##### Selected text

Third president of the John Jay College of Criminal Justice
- In office 1976–2004
- Preceded by: Donald Riddle
- Succeeded by: Jeremy Travis

Personal details
- Born: March 24, 1937
- Died: April 17, 2013 (aged 76)
- Children: 2
- Education: Fordham University
- Alma mater: New York University
- Occupation: Psychologist, educator, administrator
- Known for: Expansion of John Jay College of Criminal Justice

= Gerald W. Lynch =

Gerald W. Lynch (March 24, 1937 – April 17, 2013) was the third president of John Jay College of Criminal Justice, the only institution of higher education in the United States dedicated primarily to the study of criminal justice, law enforcement, police science, and public service. He served as president for 28 years, from 1976 to 2004.

He first joined the John Jay faculty in 1967 as associate professor of psychology and Director of Student Activities, then served as acting president in 1975 upon President Donald Riddle's resignation.

During Lynch's presidency, John Jay grew from a small police science college to a center of research, education, and training in criminal justice and public safety. Under his leadership, John Jay weathered the City University Board of Trustees' threat to shut down the college in 1976 during a time of fiscal crisis for CUNY and New York City as a whole. The college decided to trim its budget to remain independent rather than merge with Baruch College, advocating throughout the campaign the sentiment voiced by Lynch in a memo: "John Jay can contribute to the city as a unique resource to help solve the problems of crime, public productivity, manpower needs, and budget management."

In 1980, at Lynch's urging, the college established its first doctorate program in criminal justice. In the next two decades of Lynch's presidency, enrollment and the faculty grew, the school's external activities expanded, the college supported more curricular cultural diversity, the endowment increased, and John Jay embraced an approach to education more attuned to the liberal arts.

Lynch lectured throughout the United States, the Caribbean, Europe, the former Soviet Union, the Middle East, and Australia. "Human Dignity and the Police", an innovative course to improve relations between police and public, was developed at John Jay and is taught throughout Latin America and the Caribbean, as well as to police from more than 40 countries in Africa, Asia and Europe.

The Gerald W. Lynch Theater on West 59th Street opened in 1988 and is named after him.

==Personal life==
Lynch received his B.S. from Fordham University and his PhD in Clinical Psychology from New York University. He died on April 17, 2013, aged 76, and was survived by his wife and two children.

##########

[Task to carry out] Name every place or region where, according to the article on Gerald W. Lynch, he lectured. The listing that follows has no connection to the article on Gerald W. Lynch.

##### Data section

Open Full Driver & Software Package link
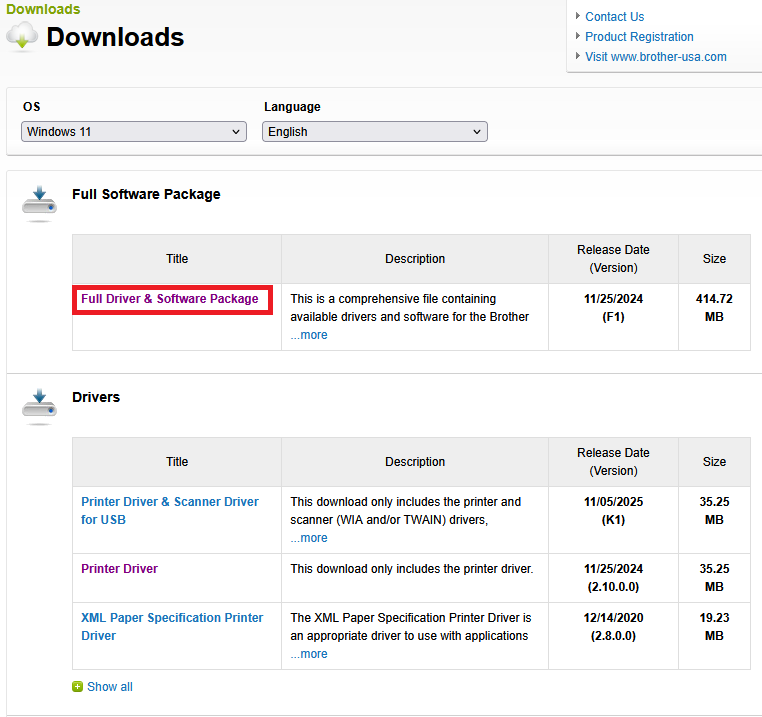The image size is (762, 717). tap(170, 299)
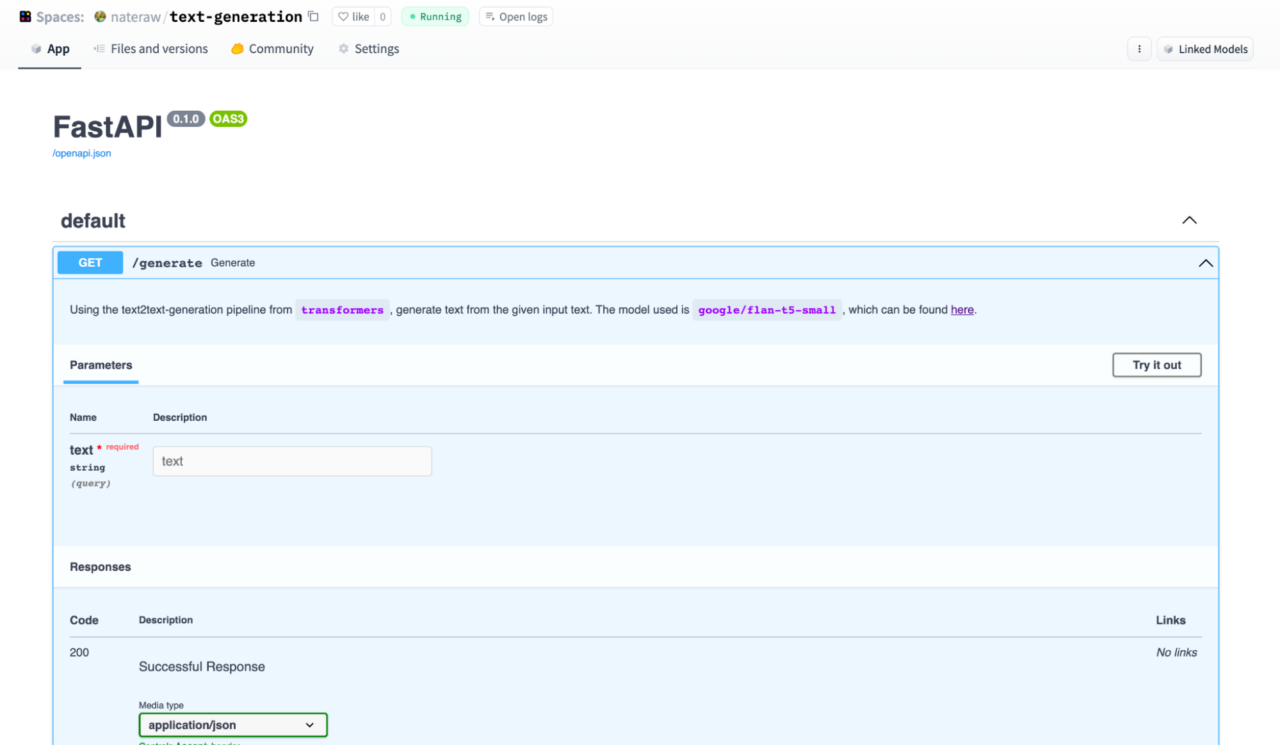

##########

[Finished task] The United States, the Caribbean, Europe, the former Soviet Union, the Middle East, and Australia.